• _Exercise prompt_: Note on the material below: return exactly the lines from the line that holds "This screenshot has width=643, height=615." through the line that holds "the Capachitos 1", and leave out each picture.

• _Dataset extract_:

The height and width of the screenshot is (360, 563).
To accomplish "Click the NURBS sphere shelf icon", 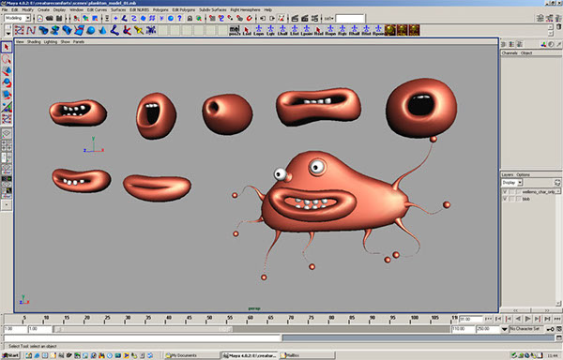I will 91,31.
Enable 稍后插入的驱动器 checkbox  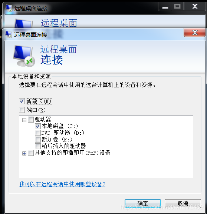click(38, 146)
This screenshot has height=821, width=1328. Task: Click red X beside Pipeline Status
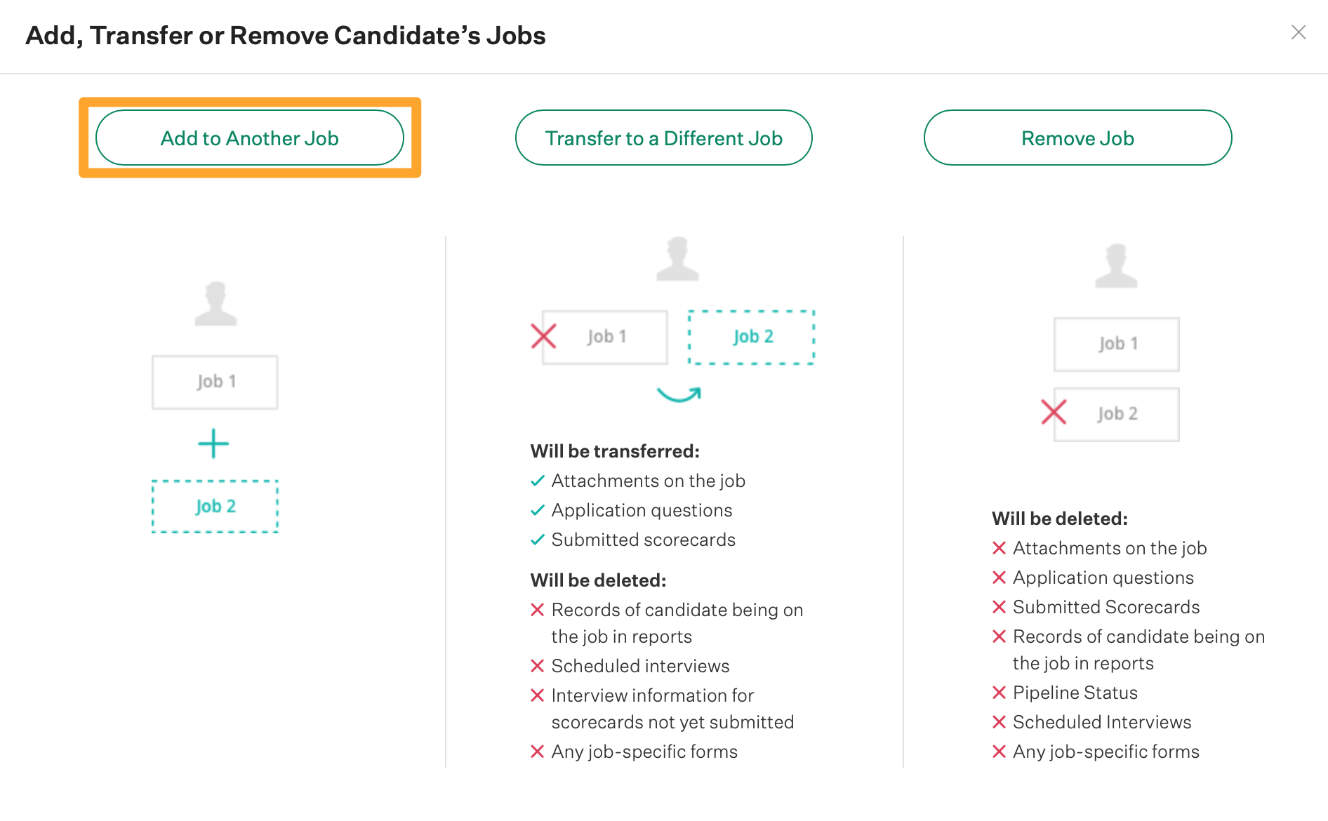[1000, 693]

==

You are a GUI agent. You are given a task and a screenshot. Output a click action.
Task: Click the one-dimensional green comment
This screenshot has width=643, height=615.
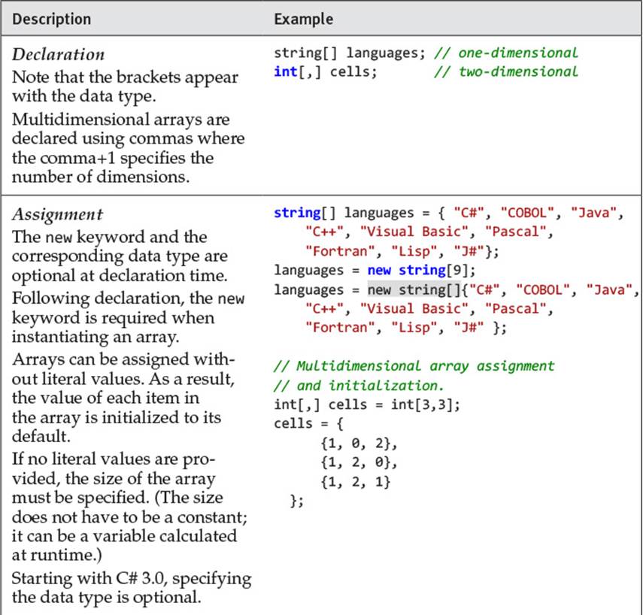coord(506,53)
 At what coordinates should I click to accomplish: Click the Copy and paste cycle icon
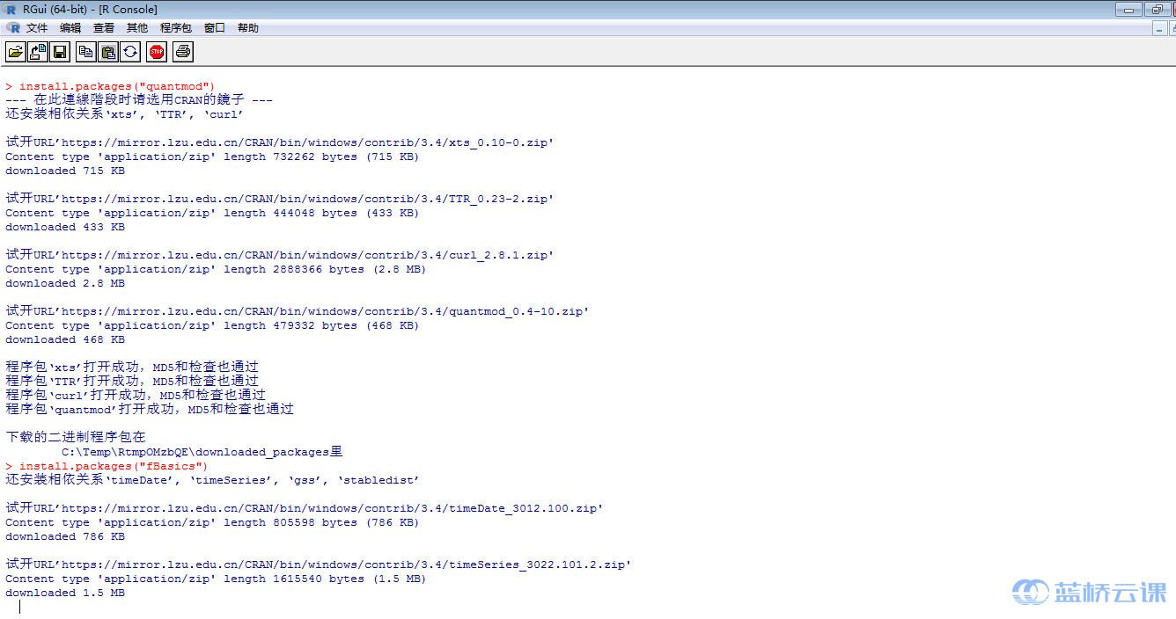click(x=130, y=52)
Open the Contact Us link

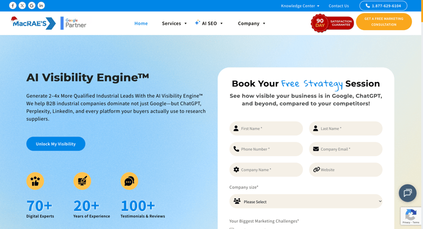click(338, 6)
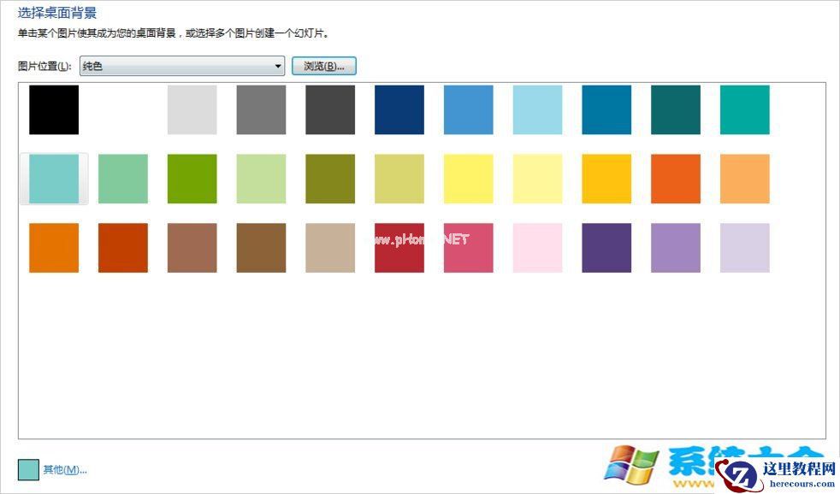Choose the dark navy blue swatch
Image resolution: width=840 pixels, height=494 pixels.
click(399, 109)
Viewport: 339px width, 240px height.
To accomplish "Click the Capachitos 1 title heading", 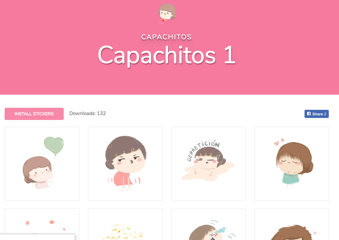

• _Written solution_:
This screenshot has width=643, height=615.
coord(506,53)
 At what coordinates should I click to accomplish: Click the Copy and paste cycle icon
click(x=130, y=52)
Open the Contact Us link

click(338, 6)
Choose the dark navy blue swatch
Image resolution: width=840 pixels, height=494 pixels.
click(399, 109)
Viewport: 339px width, 240px height.
To accomplish "Click the Capachitos 1 title heading", 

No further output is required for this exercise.